── Exercise data ──
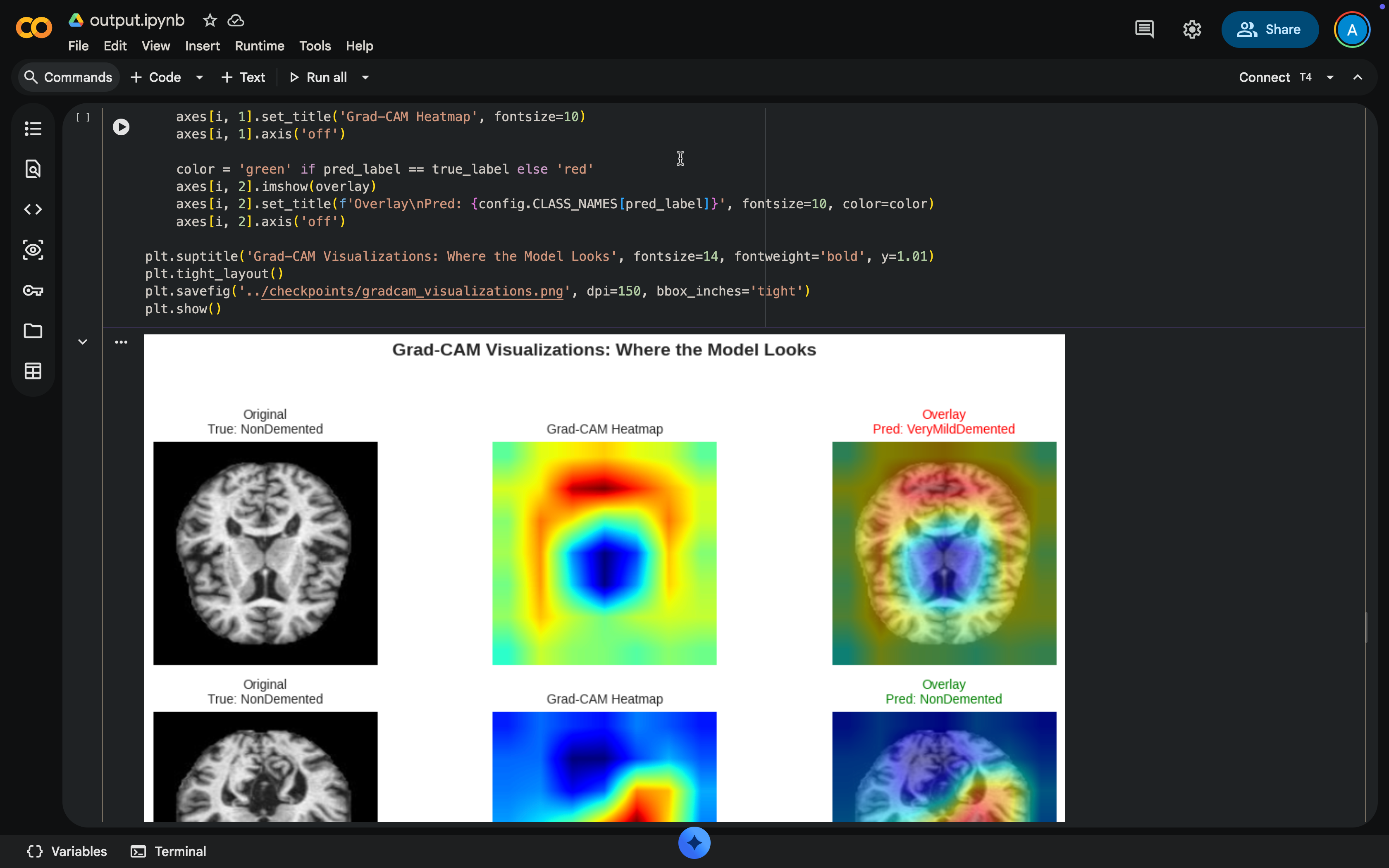1389x868 pixels.
Task: Click the gradcam_visualizations.png path link
Action: point(412,292)

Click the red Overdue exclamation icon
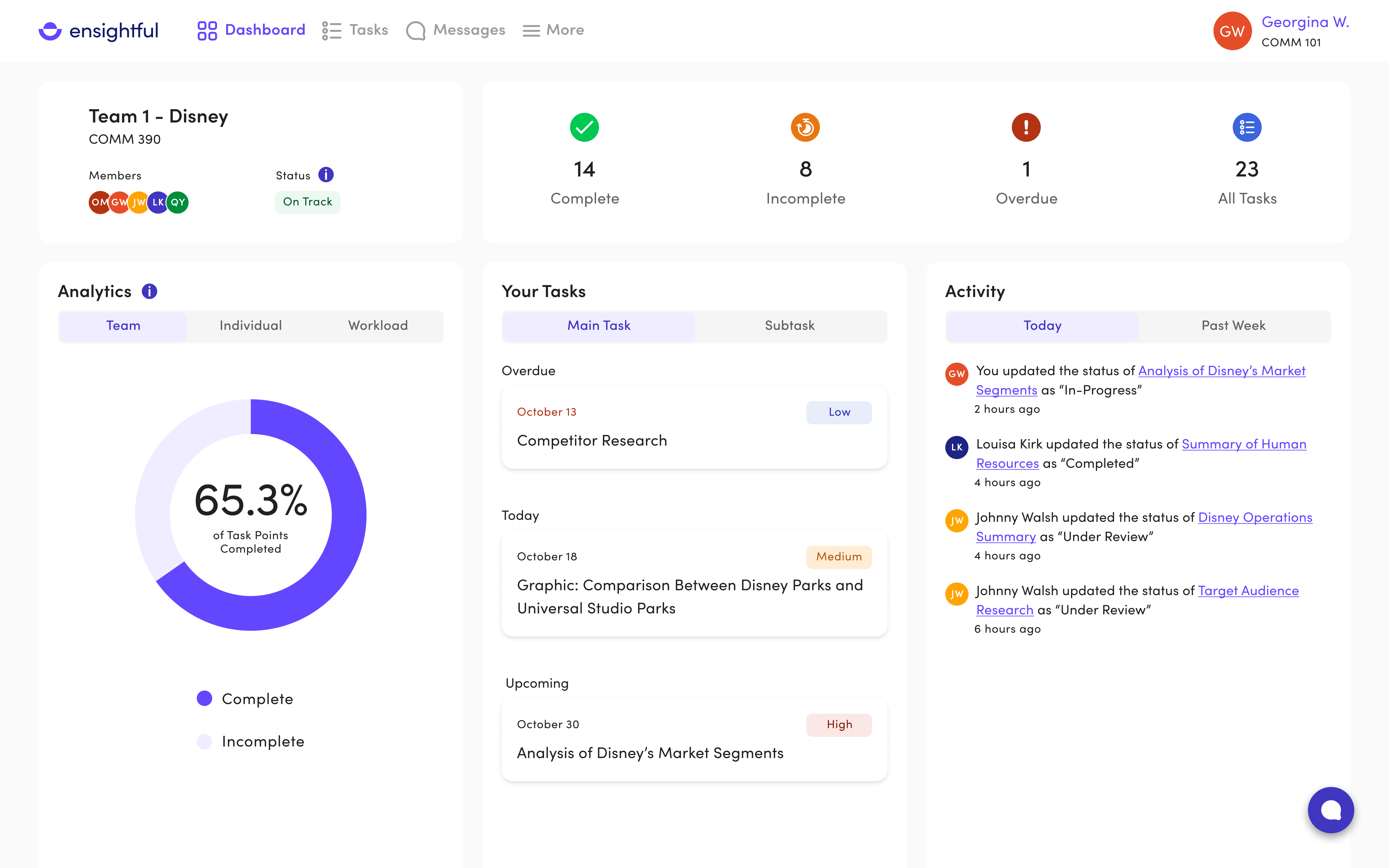1026,128
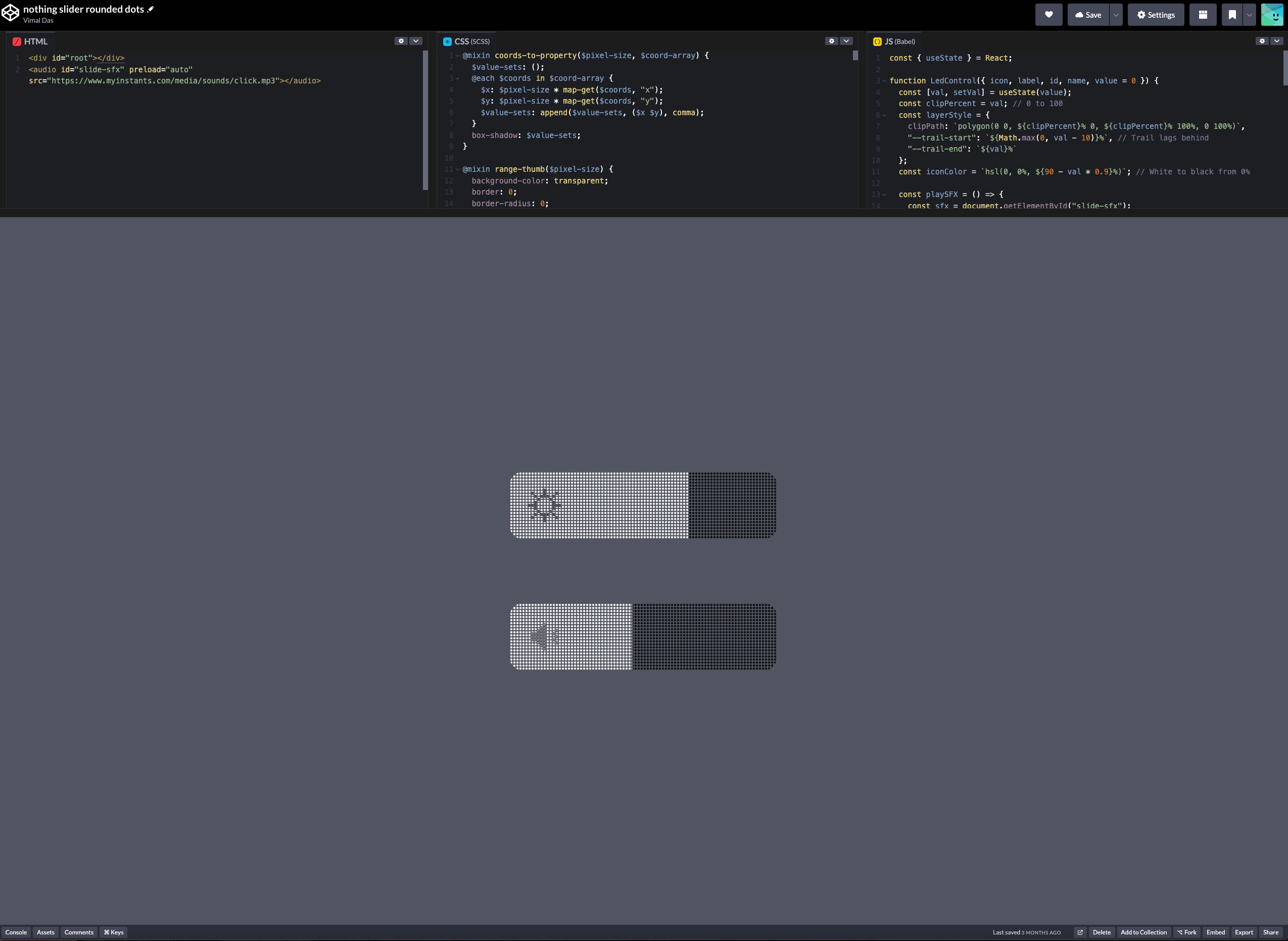The width and height of the screenshot is (1288, 941).
Task: Open HTML editor settings gear
Action: click(x=401, y=41)
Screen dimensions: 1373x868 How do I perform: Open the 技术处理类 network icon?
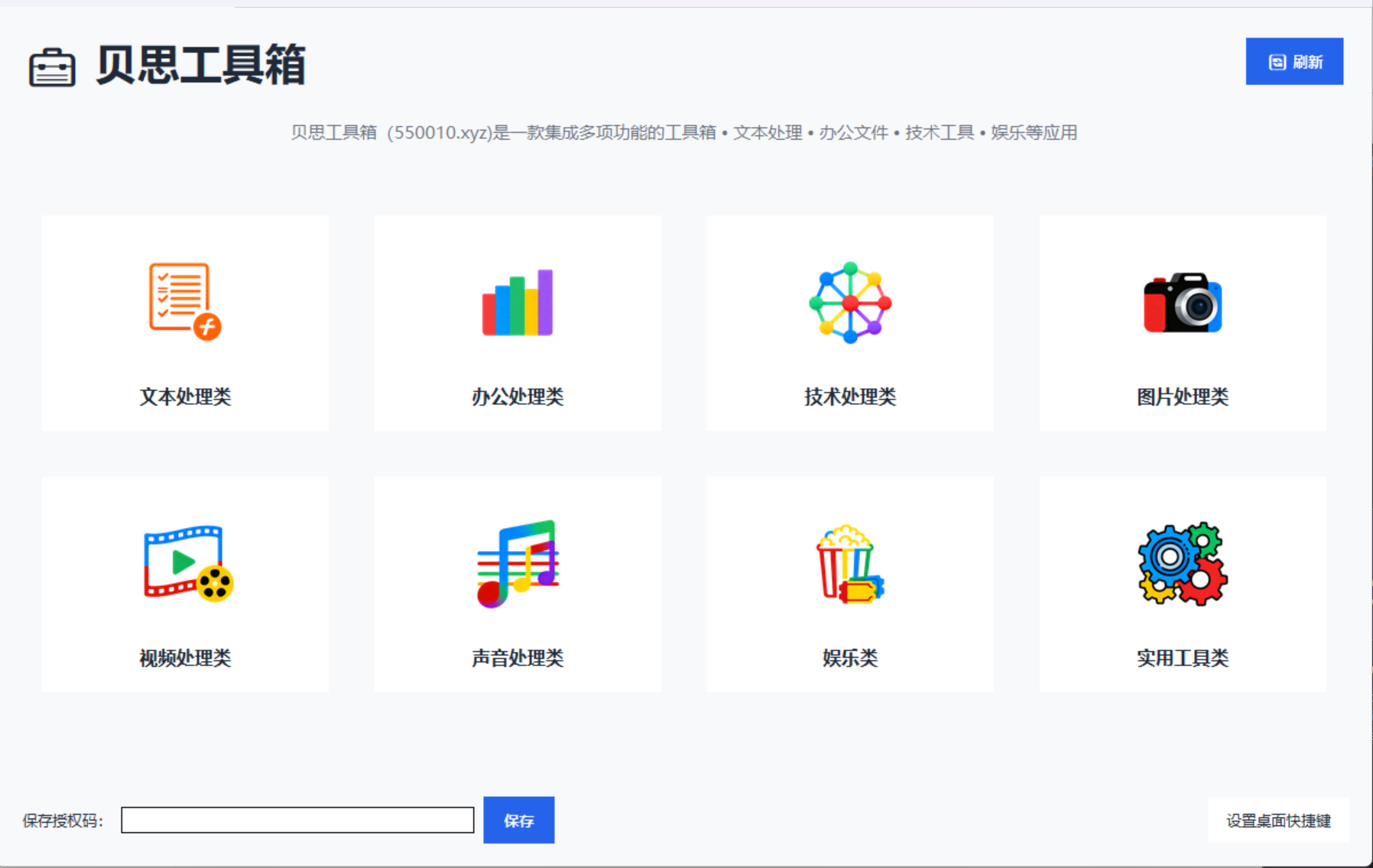tap(848, 303)
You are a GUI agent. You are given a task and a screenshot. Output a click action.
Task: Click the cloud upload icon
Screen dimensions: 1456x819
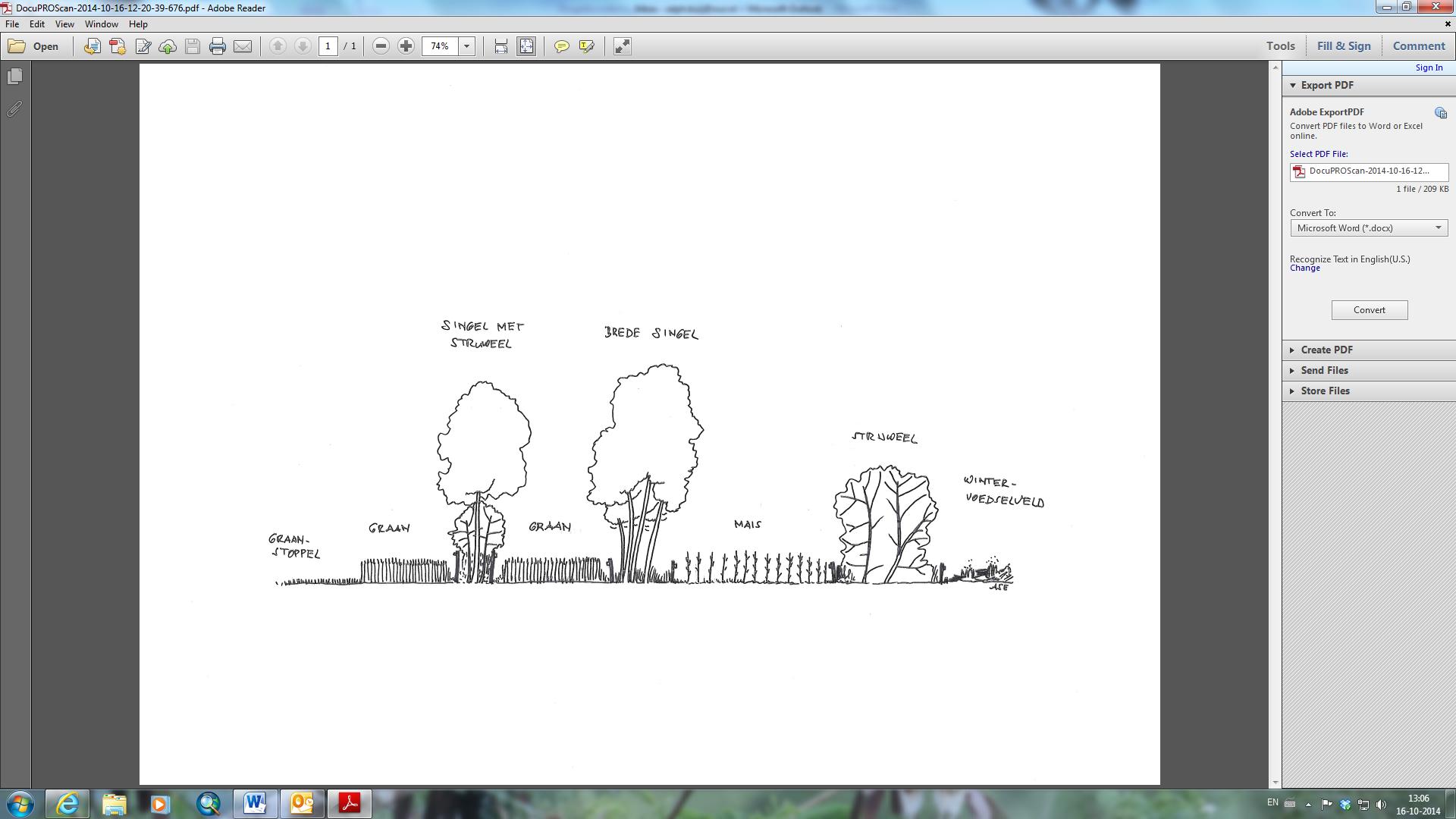point(168,46)
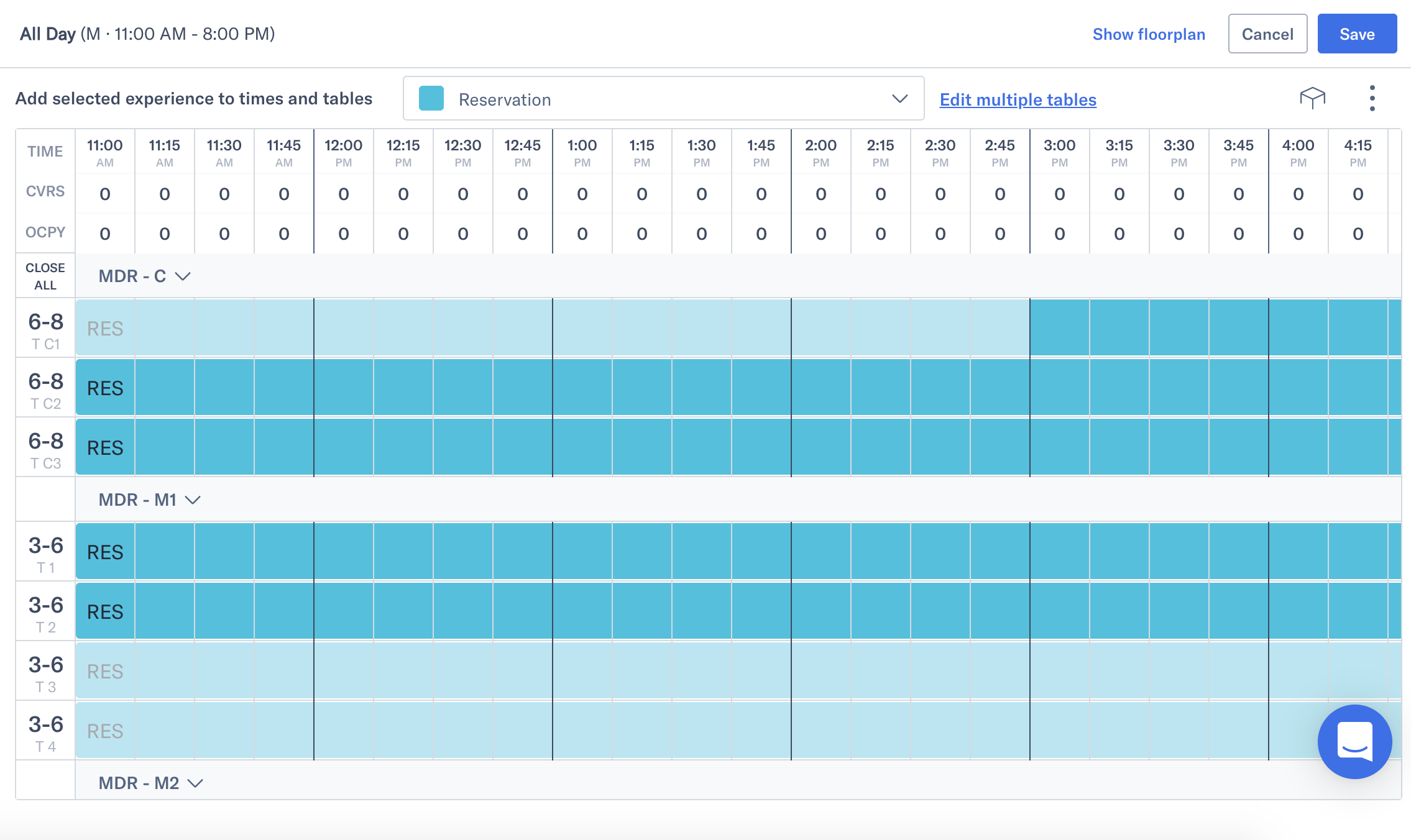The height and width of the screenshot is (840, 1411).
Task: Open Edit multiple tables
Action: [1018, 99]
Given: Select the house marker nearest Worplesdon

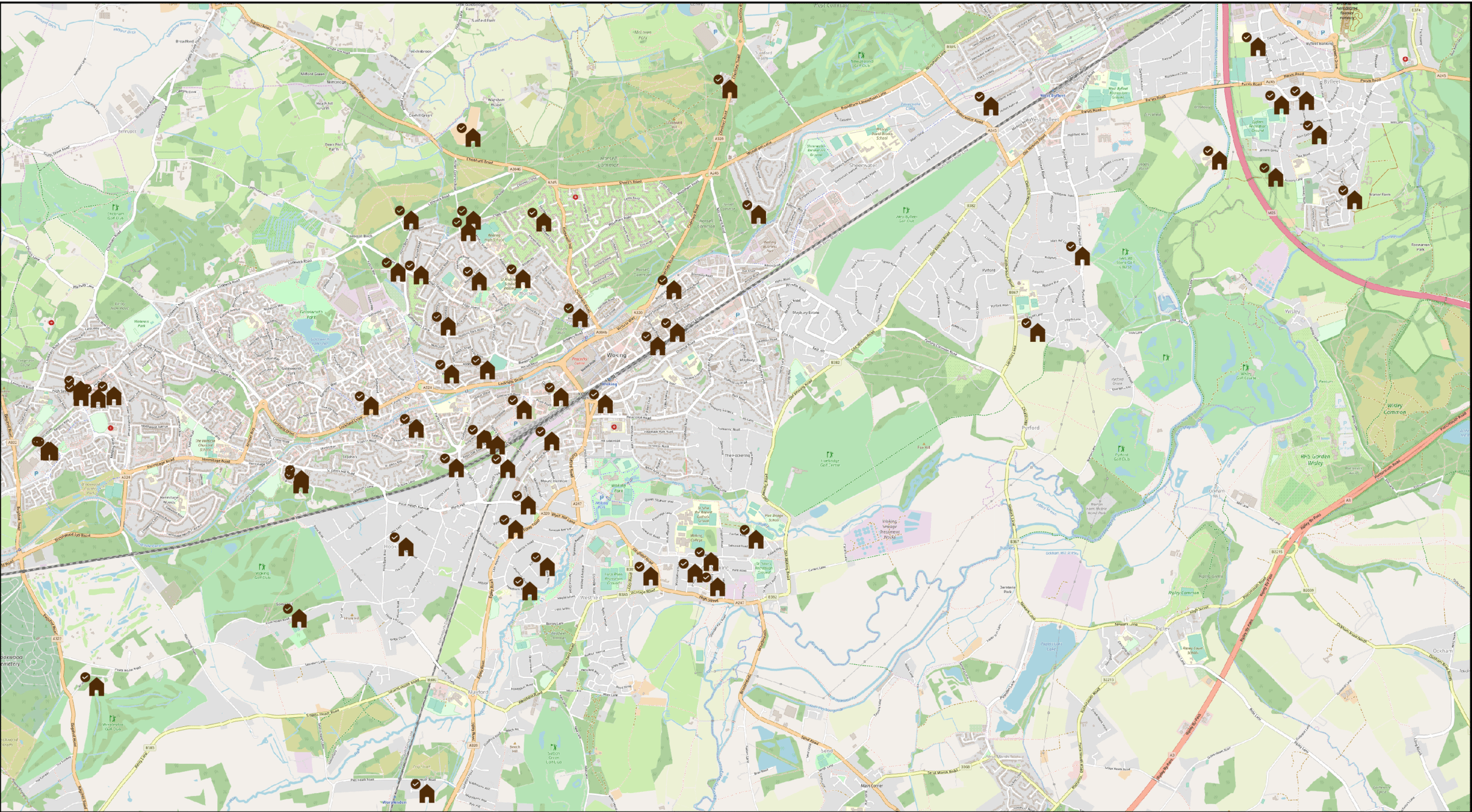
───
_Exercise_
Each line from the one that contains "Screen dimensions: 1373x868" through the end of the records should be restated exactly; include both end lines and leave any pictures out.

_Response to the exercise_
Screen dimensions: 1373x868 How do I perform: Open the 技术处理类 network icon?
tap(848, 303)
You are a GUI agent. You are given a task and a screenshot. Output a click action.
Task: Click the cloud upload icon
Screen dimensions: 1456x819
point(168,46)
The height and width of the screenshot is (840, 1411).
Task: Open Edit multiple tables
Action: [1018, 99]
Given: Select the house marker nearest Worplesdon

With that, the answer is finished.